Intrusion detection system (IDS)
An application that monitors system activity and alerts on possible intrusions.
Encryption
The process of converting data from a readable format to a cryptographically encoded format.
Cryptographic encoding
Converting plaintext into secure ciphertext.
Plaintext
Unencrypted information.
Secure ciphertext
The result of encryption
Penetration testing
Aka, pen testing. The act of participating in a simulated attack that helps identify vulnerabilities in systems, networks, websites, applications, and processes.
Protecting and preserving evidence
The process of properly working with fragile and volatile digital evidence.
Active packet sniffing
A type of attack where data packets are manipulated in transit.
Botnet
A collection of computers infected by malware that are under the control of a single threat actor, known as the “bot-herder”.
Denial of service (DoS) attack
An attack that targets a network or server and floods it with network traffic.
Distributed denial of service (DDoS) attack
A type of denial of service attack that uses multiple devices or servers located in different locations to flood the target network with unwanted traffic.
Internet Control Message Protocol (ICMP)
An internet protocol used by devices to tell each other about data transmission errors across the network.

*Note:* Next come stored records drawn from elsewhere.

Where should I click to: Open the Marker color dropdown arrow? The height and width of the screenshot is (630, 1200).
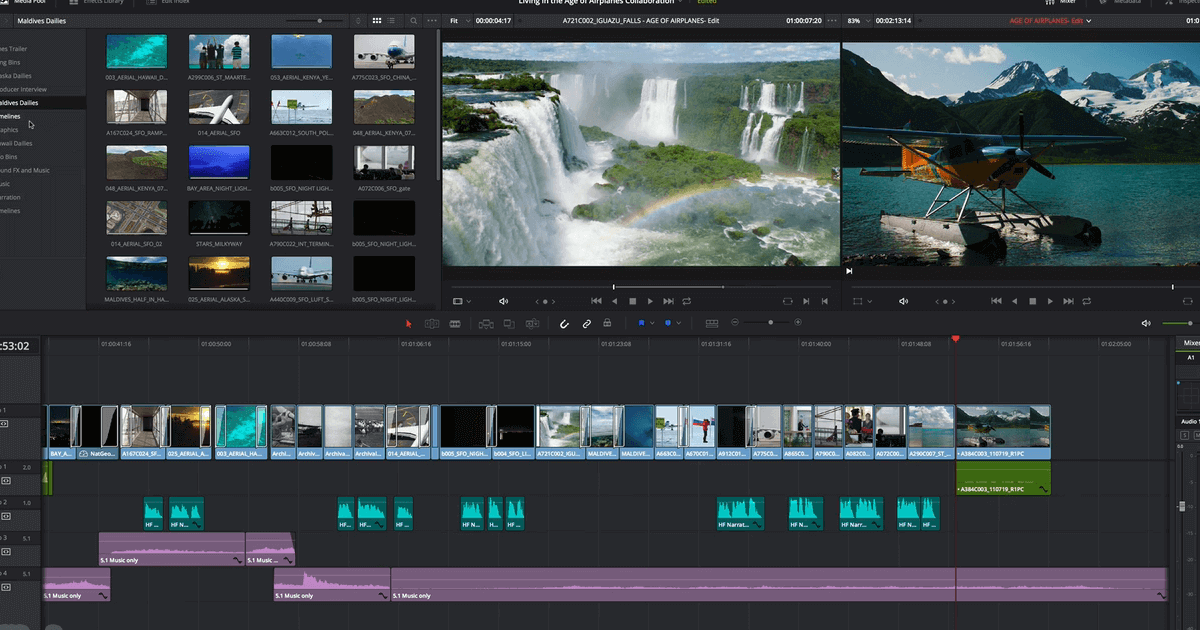pos(680,323)
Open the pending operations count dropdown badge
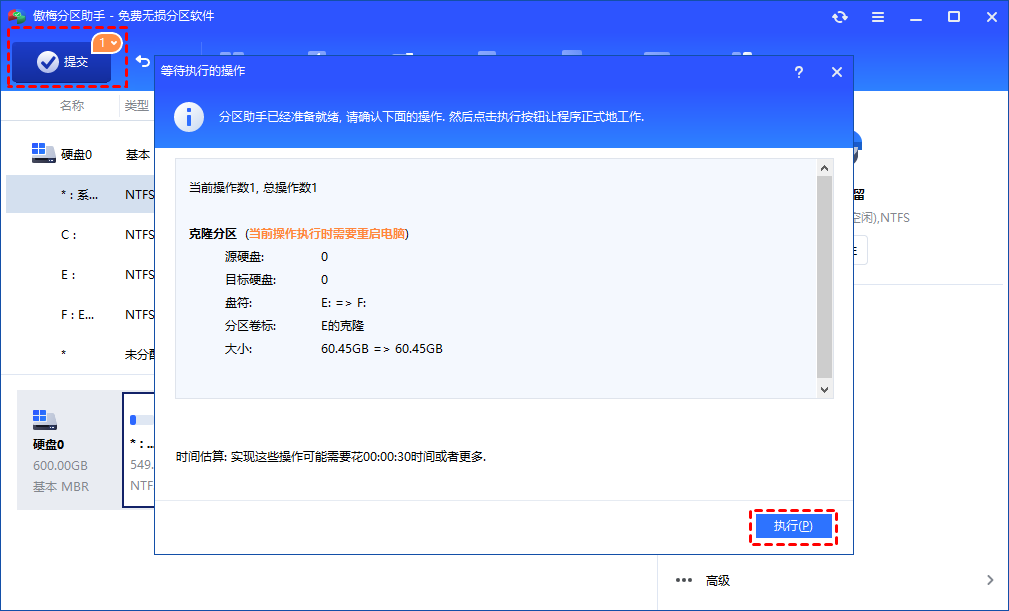The height and width of the screenshot is (611, 1009). [x=107, y=43]
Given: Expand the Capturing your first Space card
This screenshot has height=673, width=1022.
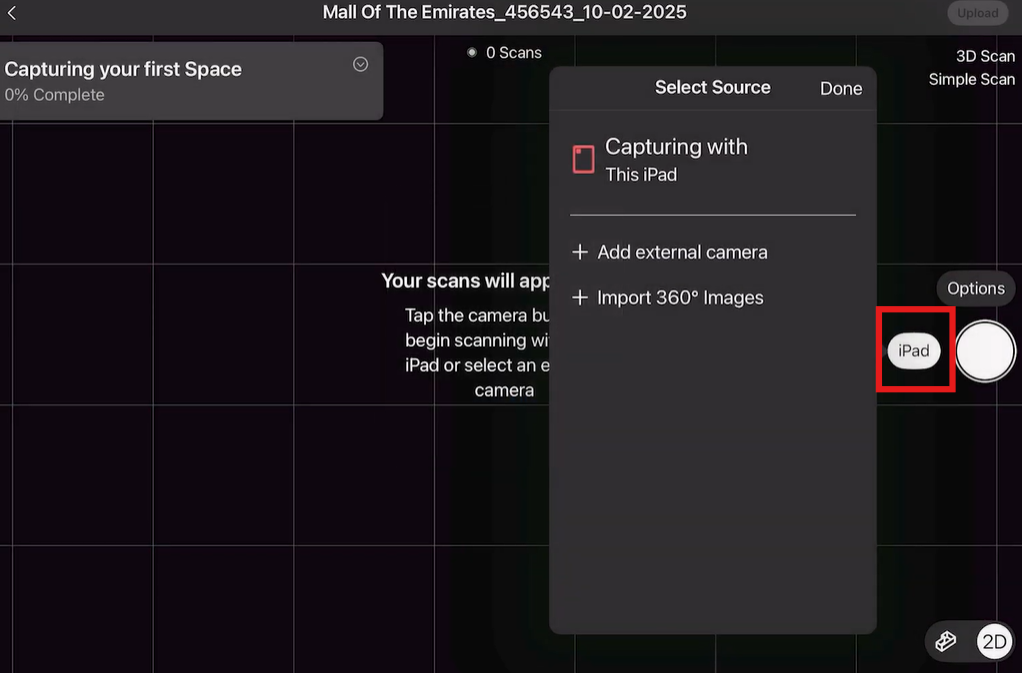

Internet Control Message Protocol (ICMP) flood
A type of DoS attack performed by an attacker repeatedly sending ICMP request packets to a network server.
IP spoofing
A network attack performed when an attacker changes the source IP of a data packet to impersonate an authorized system and gain access to a network.
On-path attack
An attack where a malicious actor places themselves in the middle of an authorized connection and intercepts or alters the data in transit.
Packet sniffing
The practice of capturing and inspecting data packets across a network.
Passive packet sniffing
A type of attack where a malicious actor connects to a network hub and looks at all traffic on the network.
Ping of death
A type of DoS attack caused when a hacker pings a system by sending it an oversized ICMP packet that is larger than 64KB.
Replay attack
A network attack performed when a malicious actor intercepts a data packet in transit and delays it or repeats it at another time.
Smurf attack
A network attack performed when an attacker sniffs an authorized user’s IP address and floods it with ICMP packets.
Synchronize (SYN) flood attack
A type of DoS attack that simulates a TCP/IP connection and floods a server with SYN packets.
Backdoor attack
Weaknesses intentionally left by programmers or system and network administrators that bypass normal access control mechanisms.